Notice: On March 31, it was announced that Statalist is moving from an email list to a forum. The old list will shut down on April 23, and its replacement, statalist.org is already up and running.


[Date Prev][Date Next][Thread Prev][Thread Next][Date Index][Thread Index]
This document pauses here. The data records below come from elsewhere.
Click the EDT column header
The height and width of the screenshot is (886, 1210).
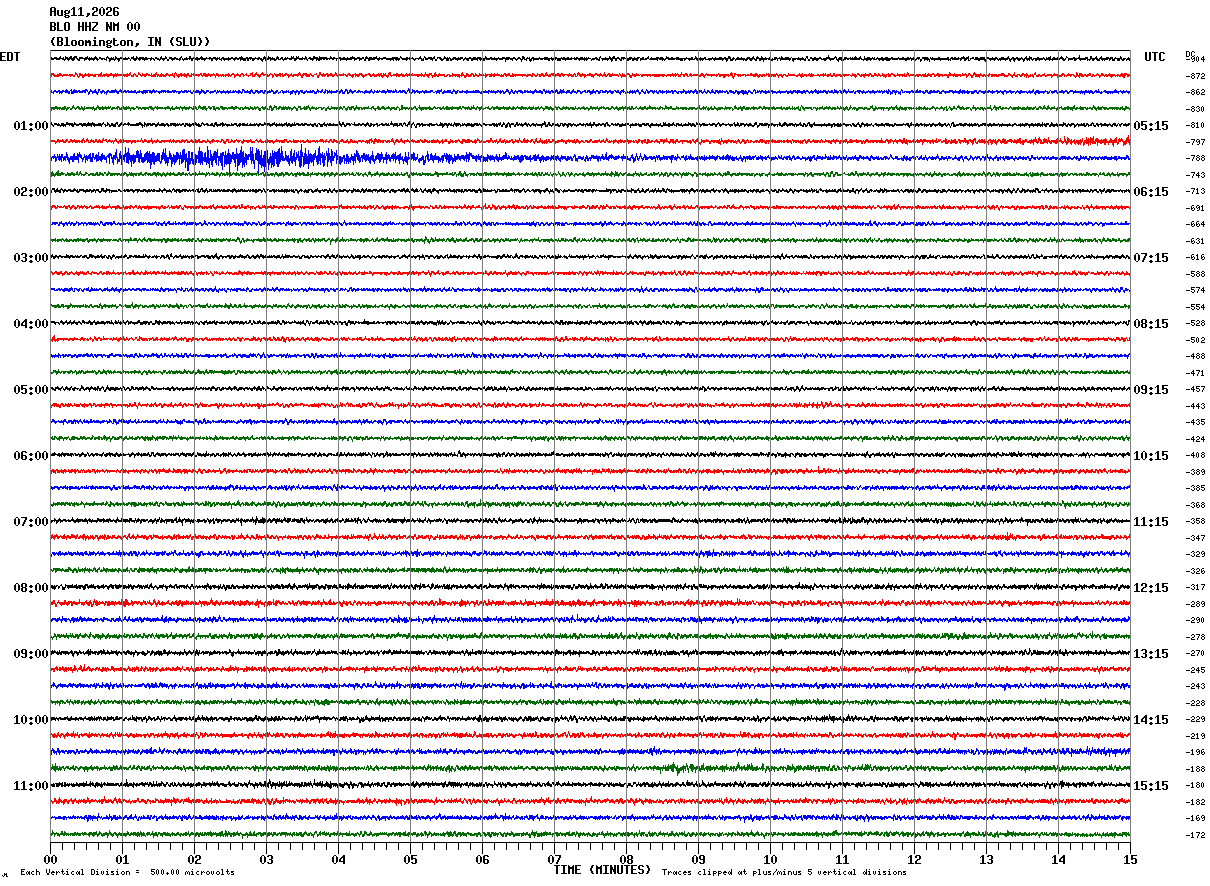click(x=9, y=57)
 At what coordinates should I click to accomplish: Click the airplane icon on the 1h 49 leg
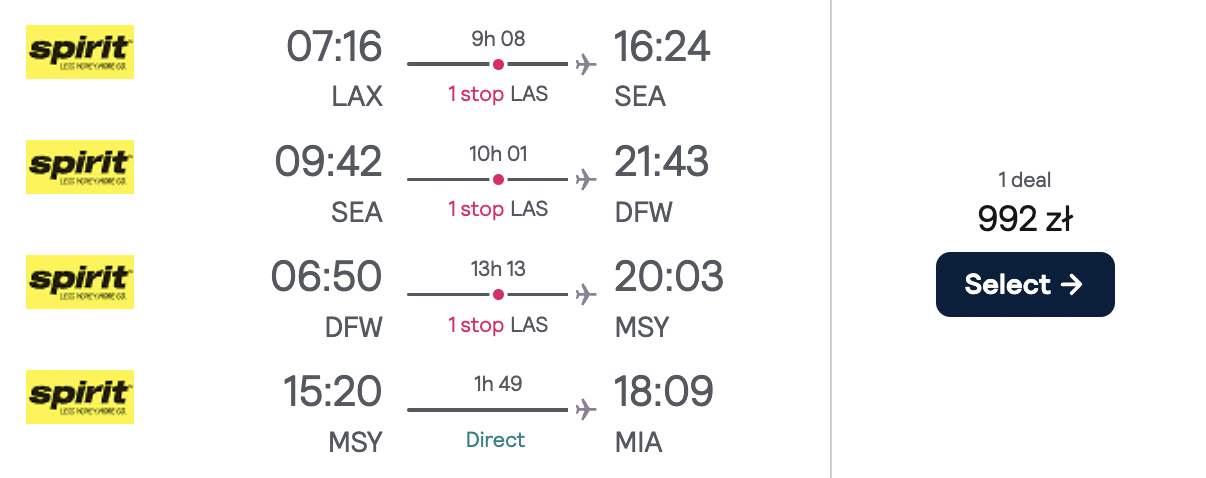(586, 410)
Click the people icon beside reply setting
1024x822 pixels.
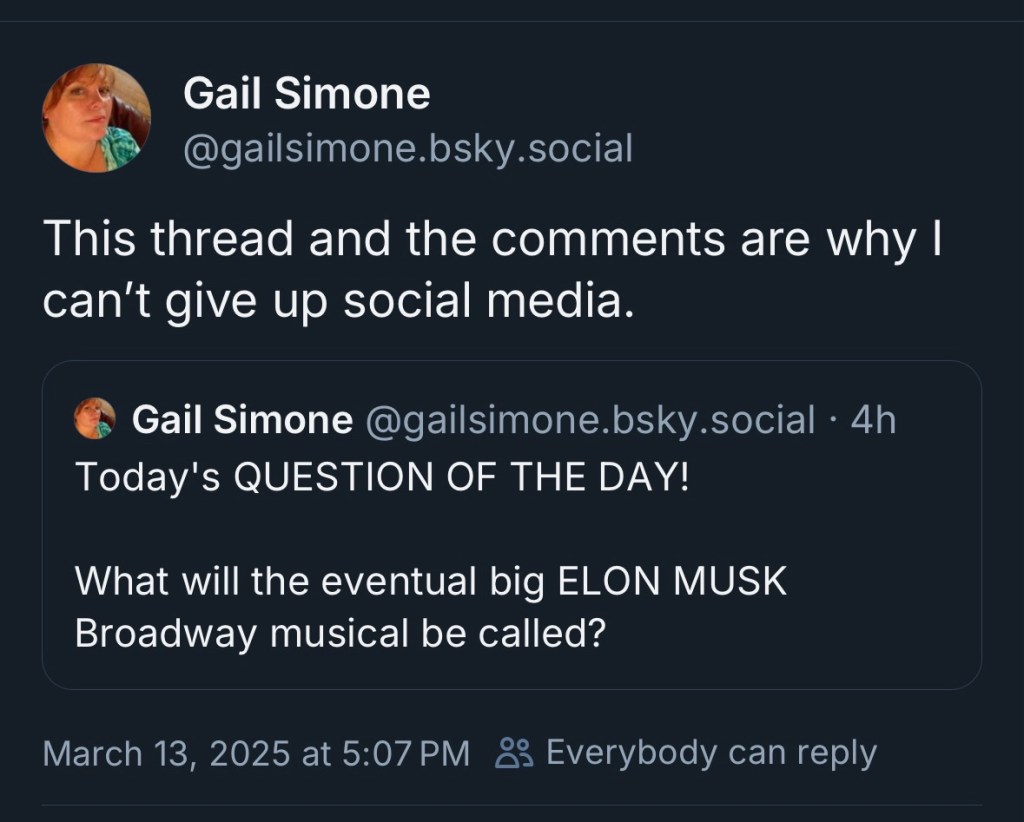click(516, 753)
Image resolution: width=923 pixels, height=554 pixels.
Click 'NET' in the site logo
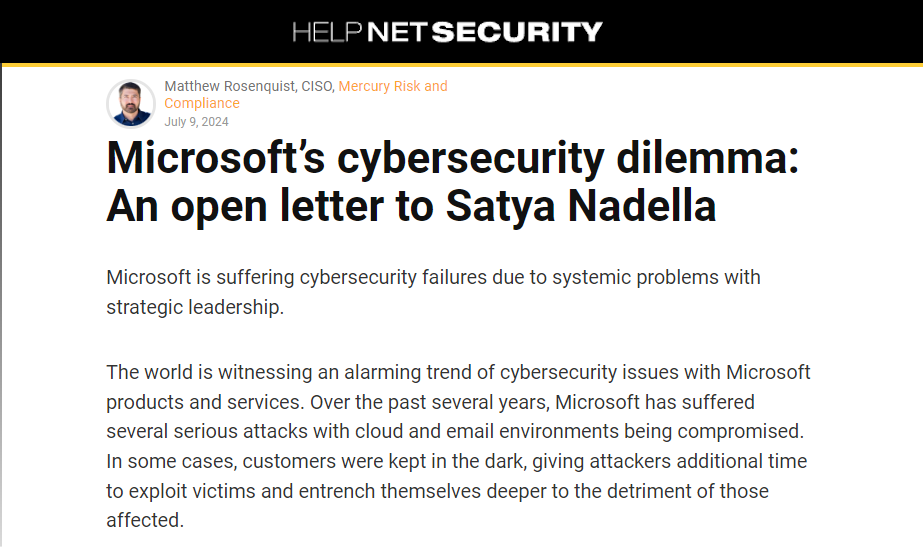coord(396,32)
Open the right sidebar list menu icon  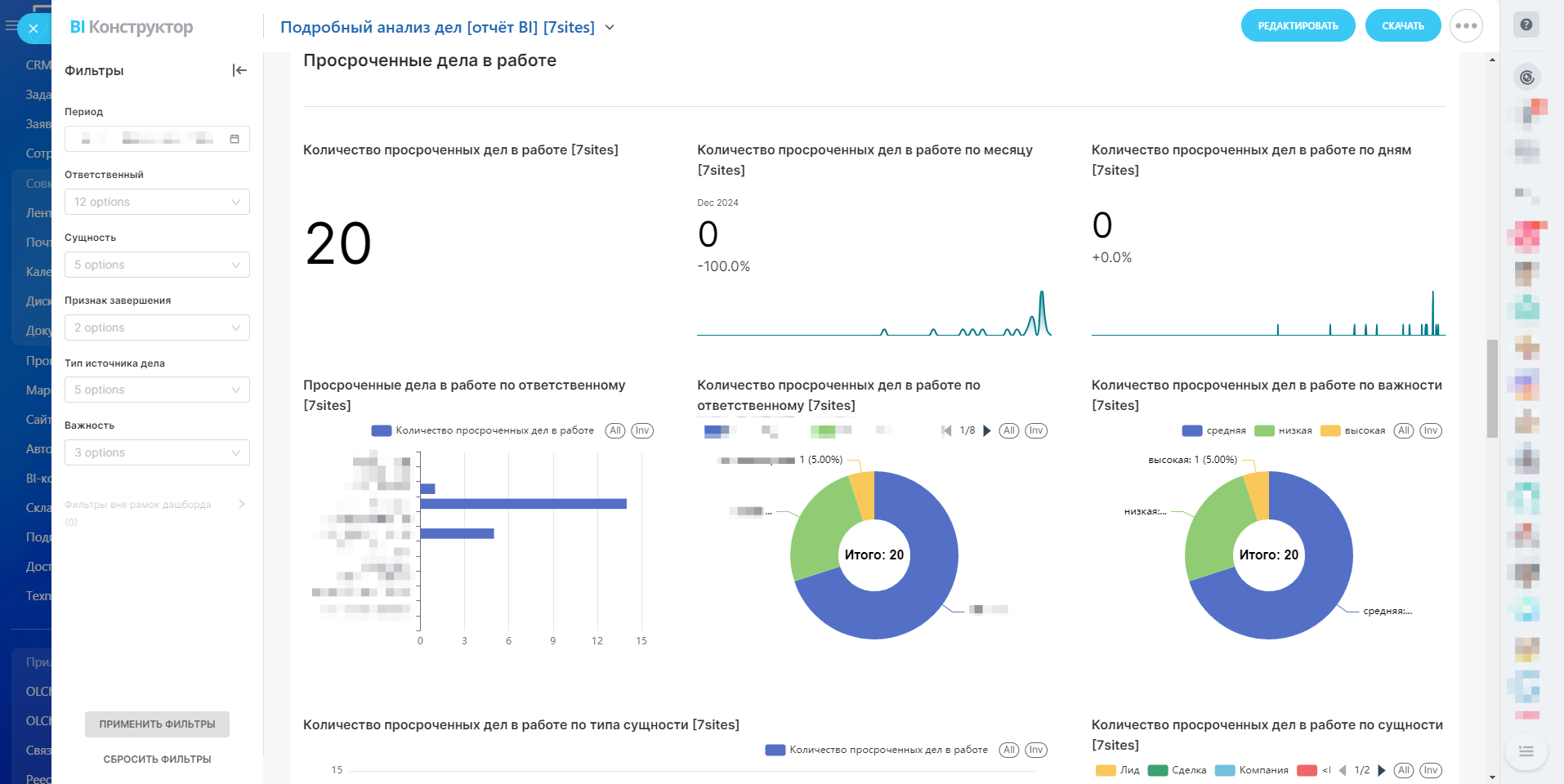click(1526, 751)
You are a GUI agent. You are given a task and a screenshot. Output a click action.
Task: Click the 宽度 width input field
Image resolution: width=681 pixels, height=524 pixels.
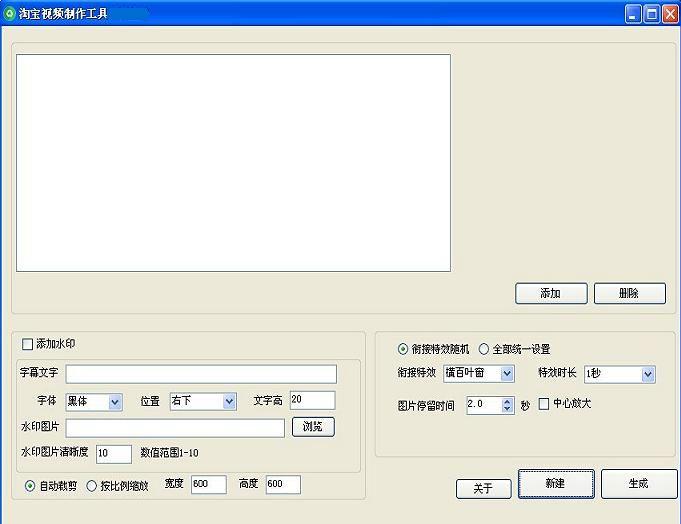click(208, 485)
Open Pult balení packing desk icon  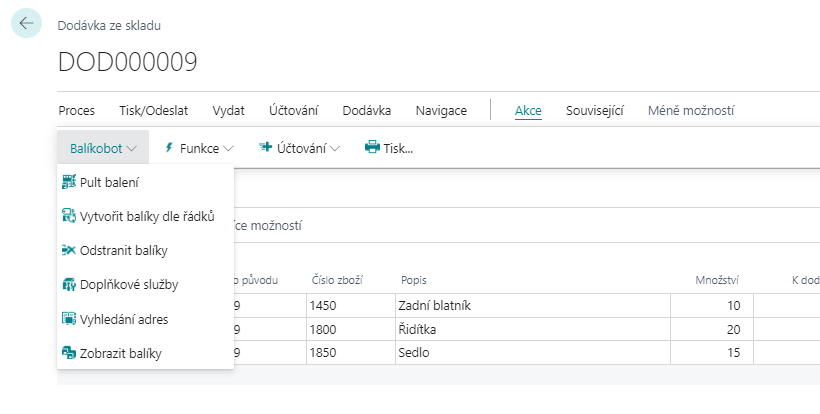click(69, 182)
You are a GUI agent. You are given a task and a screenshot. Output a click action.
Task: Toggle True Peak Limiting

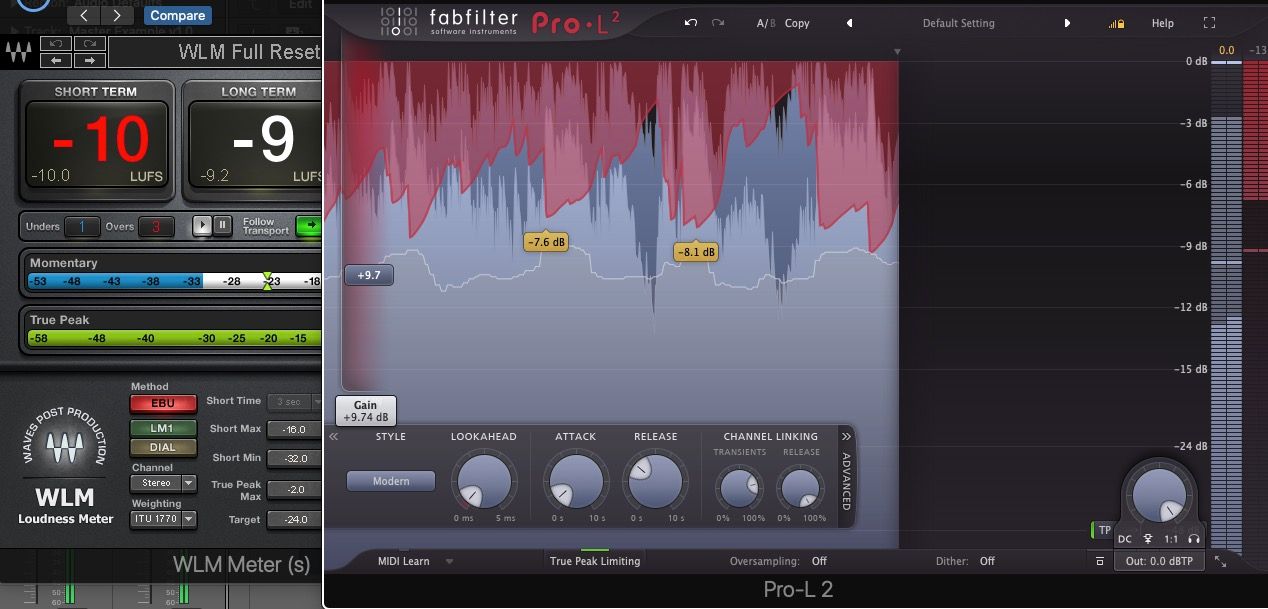point(594,561)
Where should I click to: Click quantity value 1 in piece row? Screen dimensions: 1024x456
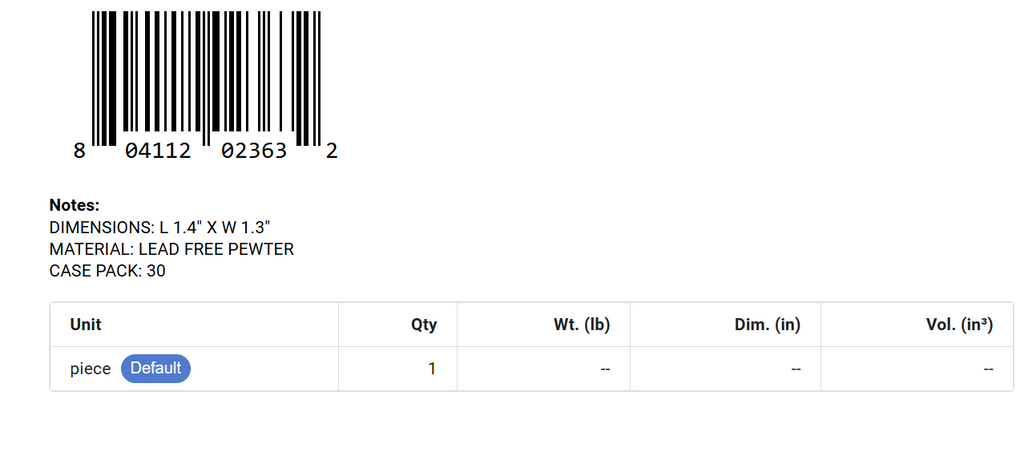pyautogui.click(x=432, y=369)
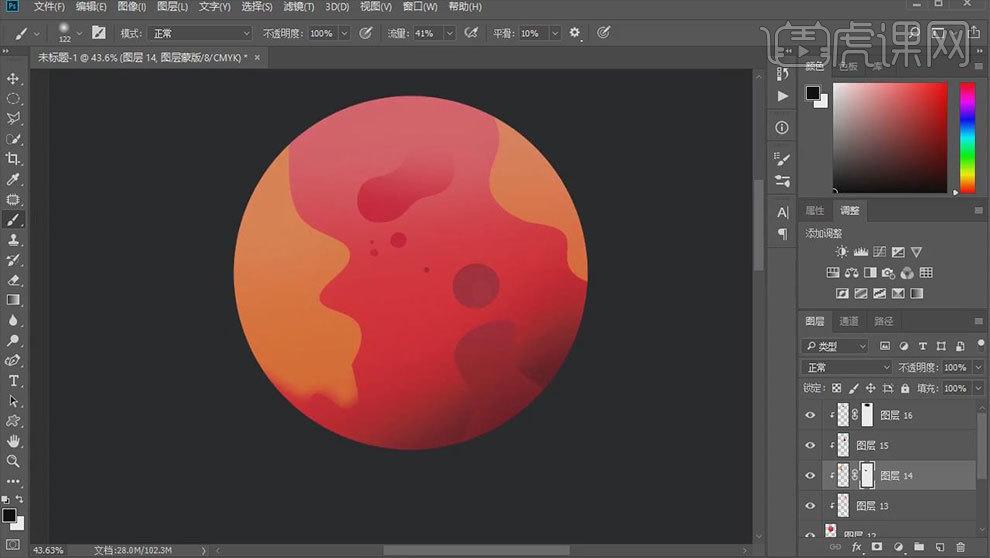Screen dimensions: 990x558
Task: Open the layer filter 类型 dropdown
Action: (x=836, y=346)
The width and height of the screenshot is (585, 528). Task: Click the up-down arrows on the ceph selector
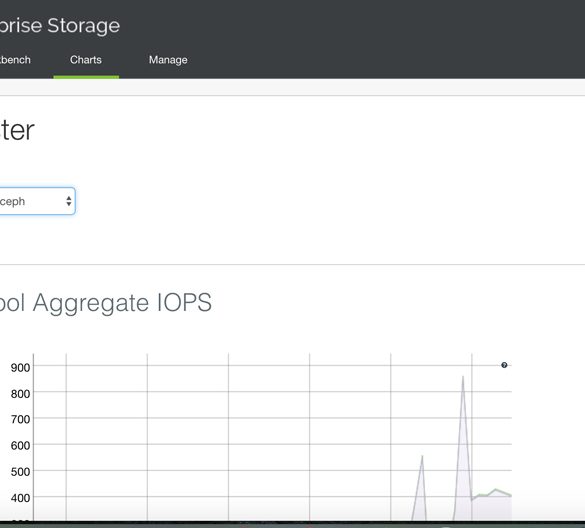pos(69,201)
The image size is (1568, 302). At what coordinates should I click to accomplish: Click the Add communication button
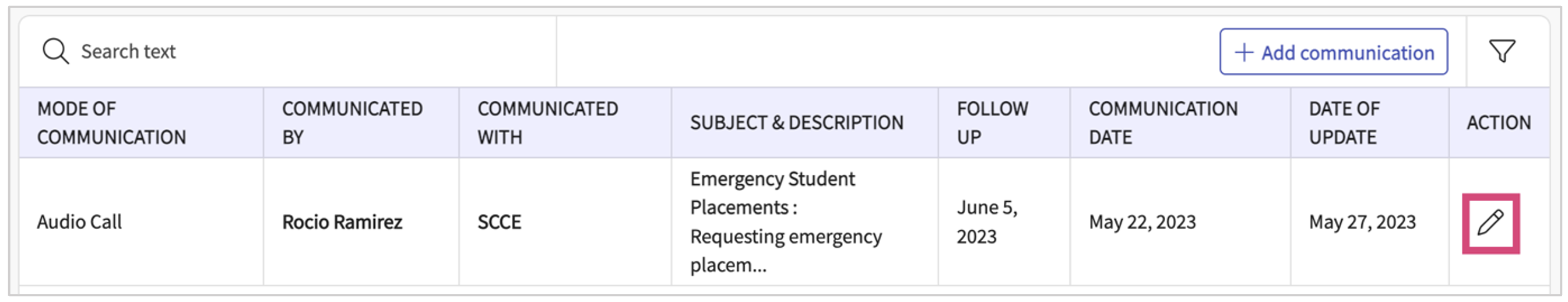1333,52
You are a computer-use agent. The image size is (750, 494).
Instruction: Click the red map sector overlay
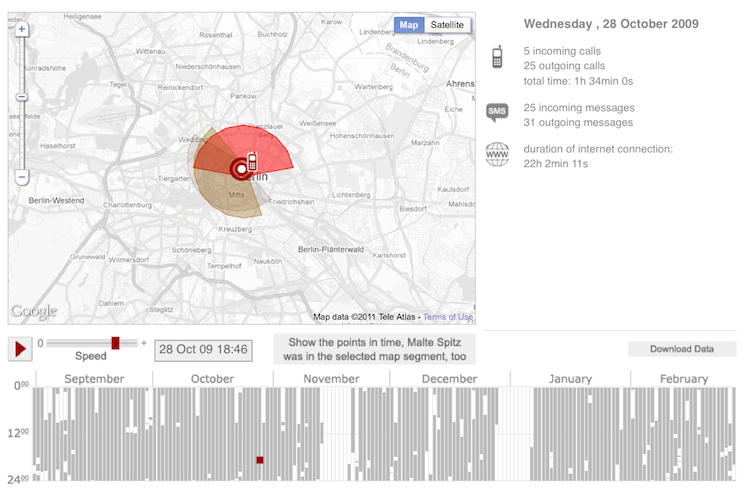tap(265, 148)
Re: st: How to perfom very simple manipulations in large data sets more efficiently


From   Stas Kolenikov <skolenik@gmail.com>
To   statalist@hsphsun2.harvard.edu
Subject   Re: st: How to perfom very simple manipulations in large data sets more efficiently
Date   Fri, 12 Aug 2011 10:51:23 -0400

These procedures look pretty reasonable, but for extremely large data
processing, you indeed might want to have a different solution.
Sorting is O( _N log(_N) ) operation, and if you can find an O(_N)
operation (which should be possible), that would help you. What
exactly do you do with `my_value' afterwards? And how exactly do you
organize your work flow with your 10K data sets?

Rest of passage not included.